Your instructions:
In the records below, find the line holding "Модульная НВА (208, 207)" and the line holding "[Vkontakte] (676, 1609)". Set down both, with every line between them, exactly.

Material provided:
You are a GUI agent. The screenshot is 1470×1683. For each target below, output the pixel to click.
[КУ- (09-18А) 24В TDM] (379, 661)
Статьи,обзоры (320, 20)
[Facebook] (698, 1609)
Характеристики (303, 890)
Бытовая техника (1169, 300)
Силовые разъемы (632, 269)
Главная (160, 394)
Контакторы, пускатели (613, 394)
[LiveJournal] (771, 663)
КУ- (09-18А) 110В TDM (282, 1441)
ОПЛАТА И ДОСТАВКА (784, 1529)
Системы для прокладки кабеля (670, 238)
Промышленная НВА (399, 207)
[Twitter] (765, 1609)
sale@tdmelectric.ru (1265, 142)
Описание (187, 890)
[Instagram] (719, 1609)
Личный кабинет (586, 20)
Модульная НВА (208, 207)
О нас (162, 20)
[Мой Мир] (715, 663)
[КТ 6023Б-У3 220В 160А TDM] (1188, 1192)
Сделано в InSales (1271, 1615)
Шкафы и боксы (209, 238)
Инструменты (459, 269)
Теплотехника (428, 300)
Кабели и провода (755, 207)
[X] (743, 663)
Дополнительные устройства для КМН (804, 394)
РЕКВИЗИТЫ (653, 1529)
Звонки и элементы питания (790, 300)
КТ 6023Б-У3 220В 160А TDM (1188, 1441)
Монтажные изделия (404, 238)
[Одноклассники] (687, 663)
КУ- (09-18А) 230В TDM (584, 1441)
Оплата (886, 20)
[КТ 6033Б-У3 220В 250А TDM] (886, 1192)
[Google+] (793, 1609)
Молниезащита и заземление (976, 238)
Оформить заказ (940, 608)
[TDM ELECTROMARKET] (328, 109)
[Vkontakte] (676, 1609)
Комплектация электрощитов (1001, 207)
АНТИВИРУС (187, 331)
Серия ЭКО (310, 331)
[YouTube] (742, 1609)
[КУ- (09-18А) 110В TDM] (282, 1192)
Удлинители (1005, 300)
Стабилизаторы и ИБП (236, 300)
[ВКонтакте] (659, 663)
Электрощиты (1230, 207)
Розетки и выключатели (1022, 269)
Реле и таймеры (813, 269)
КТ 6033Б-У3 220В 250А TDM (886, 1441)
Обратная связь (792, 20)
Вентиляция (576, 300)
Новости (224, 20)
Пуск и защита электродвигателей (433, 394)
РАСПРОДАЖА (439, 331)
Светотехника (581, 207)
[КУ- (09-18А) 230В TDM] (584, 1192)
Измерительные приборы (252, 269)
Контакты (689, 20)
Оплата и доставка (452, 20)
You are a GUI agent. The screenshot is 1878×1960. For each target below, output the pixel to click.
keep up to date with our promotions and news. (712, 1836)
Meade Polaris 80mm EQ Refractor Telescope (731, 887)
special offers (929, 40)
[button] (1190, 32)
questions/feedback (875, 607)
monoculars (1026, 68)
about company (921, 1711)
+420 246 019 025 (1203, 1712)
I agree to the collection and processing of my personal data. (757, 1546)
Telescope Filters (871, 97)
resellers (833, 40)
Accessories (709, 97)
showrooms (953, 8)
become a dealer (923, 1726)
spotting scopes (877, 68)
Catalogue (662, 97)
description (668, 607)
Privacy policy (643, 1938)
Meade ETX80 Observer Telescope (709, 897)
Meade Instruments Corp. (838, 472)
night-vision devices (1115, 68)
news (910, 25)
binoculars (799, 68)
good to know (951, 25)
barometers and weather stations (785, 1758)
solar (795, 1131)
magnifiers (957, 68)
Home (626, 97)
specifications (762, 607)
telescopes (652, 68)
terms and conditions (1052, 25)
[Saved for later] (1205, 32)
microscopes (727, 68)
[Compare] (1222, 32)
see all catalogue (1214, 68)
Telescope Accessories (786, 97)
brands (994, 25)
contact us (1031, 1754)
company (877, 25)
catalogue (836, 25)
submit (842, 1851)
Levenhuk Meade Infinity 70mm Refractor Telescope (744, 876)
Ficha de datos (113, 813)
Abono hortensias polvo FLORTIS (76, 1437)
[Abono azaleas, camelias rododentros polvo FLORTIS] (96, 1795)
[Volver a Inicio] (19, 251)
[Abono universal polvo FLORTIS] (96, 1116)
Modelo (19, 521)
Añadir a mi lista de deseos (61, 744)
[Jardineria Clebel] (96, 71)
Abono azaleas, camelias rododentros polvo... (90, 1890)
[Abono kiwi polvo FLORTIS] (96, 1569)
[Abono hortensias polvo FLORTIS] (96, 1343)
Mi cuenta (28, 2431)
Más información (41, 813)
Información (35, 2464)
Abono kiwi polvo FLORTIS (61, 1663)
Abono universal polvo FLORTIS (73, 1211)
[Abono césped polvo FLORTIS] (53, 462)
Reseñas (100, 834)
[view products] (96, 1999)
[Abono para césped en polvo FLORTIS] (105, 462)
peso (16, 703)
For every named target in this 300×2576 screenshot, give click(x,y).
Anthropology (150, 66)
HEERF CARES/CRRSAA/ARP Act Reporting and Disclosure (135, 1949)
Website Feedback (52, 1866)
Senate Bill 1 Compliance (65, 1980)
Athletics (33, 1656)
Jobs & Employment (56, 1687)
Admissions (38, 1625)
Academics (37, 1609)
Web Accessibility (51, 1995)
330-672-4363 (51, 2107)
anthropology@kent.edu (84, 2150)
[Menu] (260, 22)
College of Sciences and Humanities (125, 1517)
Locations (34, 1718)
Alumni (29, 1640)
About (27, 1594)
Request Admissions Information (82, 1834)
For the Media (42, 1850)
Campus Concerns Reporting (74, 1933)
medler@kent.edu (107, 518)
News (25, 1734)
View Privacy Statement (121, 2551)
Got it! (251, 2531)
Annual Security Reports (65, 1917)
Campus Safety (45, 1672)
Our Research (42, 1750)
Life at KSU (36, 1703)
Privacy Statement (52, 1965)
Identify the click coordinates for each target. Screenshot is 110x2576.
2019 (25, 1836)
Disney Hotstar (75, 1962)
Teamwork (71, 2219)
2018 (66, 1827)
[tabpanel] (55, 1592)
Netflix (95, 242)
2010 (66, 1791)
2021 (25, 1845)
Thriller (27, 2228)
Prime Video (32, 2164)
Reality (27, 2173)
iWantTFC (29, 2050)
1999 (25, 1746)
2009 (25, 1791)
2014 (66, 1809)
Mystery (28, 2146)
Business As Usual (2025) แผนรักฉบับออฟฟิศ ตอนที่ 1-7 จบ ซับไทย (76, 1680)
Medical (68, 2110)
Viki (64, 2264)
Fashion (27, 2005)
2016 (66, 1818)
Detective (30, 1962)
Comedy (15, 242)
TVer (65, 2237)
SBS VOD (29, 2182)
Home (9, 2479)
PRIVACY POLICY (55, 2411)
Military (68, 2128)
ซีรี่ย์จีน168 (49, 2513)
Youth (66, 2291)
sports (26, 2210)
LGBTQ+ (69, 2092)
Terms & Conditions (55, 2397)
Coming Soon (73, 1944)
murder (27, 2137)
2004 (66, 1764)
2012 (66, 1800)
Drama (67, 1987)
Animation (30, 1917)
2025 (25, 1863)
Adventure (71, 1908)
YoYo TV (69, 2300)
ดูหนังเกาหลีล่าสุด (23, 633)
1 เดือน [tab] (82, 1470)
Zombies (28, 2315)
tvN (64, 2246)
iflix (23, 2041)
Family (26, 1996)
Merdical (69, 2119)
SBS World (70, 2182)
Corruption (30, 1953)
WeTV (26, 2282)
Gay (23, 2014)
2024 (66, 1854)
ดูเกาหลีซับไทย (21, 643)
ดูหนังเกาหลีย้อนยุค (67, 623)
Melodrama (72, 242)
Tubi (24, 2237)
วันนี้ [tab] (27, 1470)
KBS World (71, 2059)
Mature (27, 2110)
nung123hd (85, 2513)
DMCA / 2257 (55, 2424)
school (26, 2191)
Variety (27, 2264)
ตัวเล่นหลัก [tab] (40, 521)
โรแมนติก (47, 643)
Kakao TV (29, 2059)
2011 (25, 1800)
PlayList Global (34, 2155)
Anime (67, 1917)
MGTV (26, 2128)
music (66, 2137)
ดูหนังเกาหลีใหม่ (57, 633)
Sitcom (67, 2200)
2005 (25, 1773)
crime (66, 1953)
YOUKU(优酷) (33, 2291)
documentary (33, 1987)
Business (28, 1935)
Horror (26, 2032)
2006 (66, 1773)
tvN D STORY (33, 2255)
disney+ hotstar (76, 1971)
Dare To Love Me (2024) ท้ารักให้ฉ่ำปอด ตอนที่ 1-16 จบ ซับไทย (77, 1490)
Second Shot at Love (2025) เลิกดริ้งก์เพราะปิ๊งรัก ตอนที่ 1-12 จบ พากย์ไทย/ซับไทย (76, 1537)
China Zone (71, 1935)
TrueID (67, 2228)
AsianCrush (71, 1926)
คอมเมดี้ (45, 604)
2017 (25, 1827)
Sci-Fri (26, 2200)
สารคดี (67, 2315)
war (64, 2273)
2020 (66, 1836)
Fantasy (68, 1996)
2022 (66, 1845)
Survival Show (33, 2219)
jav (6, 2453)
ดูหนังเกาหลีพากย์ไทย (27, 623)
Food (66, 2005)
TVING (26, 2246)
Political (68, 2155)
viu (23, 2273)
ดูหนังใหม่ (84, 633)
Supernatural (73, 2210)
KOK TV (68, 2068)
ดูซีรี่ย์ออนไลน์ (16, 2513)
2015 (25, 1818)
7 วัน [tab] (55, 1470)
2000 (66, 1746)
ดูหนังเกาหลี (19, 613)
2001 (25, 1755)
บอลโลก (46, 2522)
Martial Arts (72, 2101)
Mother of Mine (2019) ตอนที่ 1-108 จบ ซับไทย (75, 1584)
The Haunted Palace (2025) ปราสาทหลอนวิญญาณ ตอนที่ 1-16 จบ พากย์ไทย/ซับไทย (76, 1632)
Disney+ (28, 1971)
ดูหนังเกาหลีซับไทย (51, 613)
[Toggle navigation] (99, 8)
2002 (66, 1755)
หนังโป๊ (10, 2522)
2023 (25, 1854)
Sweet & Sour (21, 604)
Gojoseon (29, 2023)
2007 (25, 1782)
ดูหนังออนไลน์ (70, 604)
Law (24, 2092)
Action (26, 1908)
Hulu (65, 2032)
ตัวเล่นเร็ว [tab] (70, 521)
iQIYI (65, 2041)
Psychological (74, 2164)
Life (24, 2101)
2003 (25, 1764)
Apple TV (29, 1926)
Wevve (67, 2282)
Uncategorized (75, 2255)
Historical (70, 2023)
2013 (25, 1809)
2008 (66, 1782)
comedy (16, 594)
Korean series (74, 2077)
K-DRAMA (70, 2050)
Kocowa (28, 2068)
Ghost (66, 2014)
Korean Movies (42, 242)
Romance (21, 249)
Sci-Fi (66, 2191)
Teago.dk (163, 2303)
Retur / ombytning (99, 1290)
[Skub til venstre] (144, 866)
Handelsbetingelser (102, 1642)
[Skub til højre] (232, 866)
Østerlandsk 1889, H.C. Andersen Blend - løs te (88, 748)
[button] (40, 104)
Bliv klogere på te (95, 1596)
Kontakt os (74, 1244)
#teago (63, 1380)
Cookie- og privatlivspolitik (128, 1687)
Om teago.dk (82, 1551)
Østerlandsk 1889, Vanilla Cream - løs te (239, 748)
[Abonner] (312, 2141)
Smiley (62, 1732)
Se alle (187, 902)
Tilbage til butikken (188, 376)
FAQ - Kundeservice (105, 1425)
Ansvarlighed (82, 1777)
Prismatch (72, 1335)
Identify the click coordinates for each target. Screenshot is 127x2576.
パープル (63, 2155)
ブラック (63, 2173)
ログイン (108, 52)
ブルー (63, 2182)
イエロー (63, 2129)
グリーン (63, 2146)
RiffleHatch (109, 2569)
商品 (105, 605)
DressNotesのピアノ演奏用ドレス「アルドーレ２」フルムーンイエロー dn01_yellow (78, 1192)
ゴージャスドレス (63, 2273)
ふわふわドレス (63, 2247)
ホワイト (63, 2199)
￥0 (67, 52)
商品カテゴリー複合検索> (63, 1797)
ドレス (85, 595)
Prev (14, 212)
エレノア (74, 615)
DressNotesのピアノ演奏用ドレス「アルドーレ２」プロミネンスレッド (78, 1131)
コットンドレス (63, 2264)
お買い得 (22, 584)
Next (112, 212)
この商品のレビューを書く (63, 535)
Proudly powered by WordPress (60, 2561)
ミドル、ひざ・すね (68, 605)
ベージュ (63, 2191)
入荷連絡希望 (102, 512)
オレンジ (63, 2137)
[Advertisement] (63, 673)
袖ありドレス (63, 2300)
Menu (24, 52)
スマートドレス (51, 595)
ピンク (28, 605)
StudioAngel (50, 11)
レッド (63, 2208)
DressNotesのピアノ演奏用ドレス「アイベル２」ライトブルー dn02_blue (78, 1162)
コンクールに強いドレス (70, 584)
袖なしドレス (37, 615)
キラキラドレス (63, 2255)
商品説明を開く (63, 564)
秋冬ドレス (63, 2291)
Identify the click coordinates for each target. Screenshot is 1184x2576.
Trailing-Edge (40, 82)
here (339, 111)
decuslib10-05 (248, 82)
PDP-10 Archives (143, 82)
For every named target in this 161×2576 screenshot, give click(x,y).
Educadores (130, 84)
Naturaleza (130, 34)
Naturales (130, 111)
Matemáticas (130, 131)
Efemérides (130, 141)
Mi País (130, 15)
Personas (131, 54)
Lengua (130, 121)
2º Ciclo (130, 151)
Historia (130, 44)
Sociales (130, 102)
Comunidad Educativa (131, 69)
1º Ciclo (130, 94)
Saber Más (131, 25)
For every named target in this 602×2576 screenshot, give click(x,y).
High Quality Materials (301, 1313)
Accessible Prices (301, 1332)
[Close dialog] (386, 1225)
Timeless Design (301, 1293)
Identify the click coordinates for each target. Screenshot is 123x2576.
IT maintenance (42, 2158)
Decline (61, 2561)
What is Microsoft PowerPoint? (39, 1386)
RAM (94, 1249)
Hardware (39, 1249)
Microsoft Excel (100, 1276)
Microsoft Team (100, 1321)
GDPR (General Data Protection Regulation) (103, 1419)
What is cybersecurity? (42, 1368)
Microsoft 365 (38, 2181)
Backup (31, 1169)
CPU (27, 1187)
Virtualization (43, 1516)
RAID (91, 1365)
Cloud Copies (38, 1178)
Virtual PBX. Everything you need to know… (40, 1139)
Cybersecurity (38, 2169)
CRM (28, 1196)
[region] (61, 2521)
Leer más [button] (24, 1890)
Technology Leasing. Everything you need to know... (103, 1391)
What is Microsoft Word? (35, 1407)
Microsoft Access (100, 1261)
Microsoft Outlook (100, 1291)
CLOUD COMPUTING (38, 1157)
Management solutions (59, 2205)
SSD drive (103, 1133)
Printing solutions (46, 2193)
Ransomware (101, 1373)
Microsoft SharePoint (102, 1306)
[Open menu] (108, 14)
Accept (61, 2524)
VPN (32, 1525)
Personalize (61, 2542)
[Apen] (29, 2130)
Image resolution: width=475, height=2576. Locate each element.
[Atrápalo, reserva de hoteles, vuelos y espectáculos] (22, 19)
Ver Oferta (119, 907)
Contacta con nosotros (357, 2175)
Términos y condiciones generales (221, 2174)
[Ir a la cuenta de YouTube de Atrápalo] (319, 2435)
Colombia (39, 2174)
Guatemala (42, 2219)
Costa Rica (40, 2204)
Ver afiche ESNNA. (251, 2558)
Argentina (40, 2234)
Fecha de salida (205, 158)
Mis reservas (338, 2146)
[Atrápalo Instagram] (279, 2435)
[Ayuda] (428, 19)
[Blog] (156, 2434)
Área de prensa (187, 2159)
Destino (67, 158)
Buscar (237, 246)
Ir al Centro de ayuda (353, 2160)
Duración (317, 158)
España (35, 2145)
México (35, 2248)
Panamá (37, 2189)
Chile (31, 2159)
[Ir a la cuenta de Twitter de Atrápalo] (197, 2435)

Exercise answer:
Модульная НВА (208, 207)
О нас (162, 20)
[Мой Мир] (715, 663)
[КТ 6023Б-У3 220В 160А TDM] (1188, 1192)
Сделано в InSales (1271, 1615)
Шкафы и боксы (209, 238)
Инструменты (459, 269)
Теплотехника (428, 300)
Кабели и провода (755, 207)
[X] (743, 663)
Дополнительные устройства для КМН (804, 394)
РЕКВИЗИТЫ (653, 1529)
Звонки и элементы питания (790, 300)
КТ 6023Б-У3 220В 160А TDM (1188, 1441)
Монтажные изделия (404, 238)
[Одноклассники] (687, 663)
КУ- (09-18А) 230В TDM (584, 1441)
Оплата (886, 20)
[КТ 6033Б-У3 220В 250А TDM] (886, 1192)
[Google+] (793, 1609)
Молниезащита и заземление (976, 238)
Оформить заказ (940, 608)
[TDM ELECTROMARKET] (328, 109)
[Vkontakte] (676, 1609)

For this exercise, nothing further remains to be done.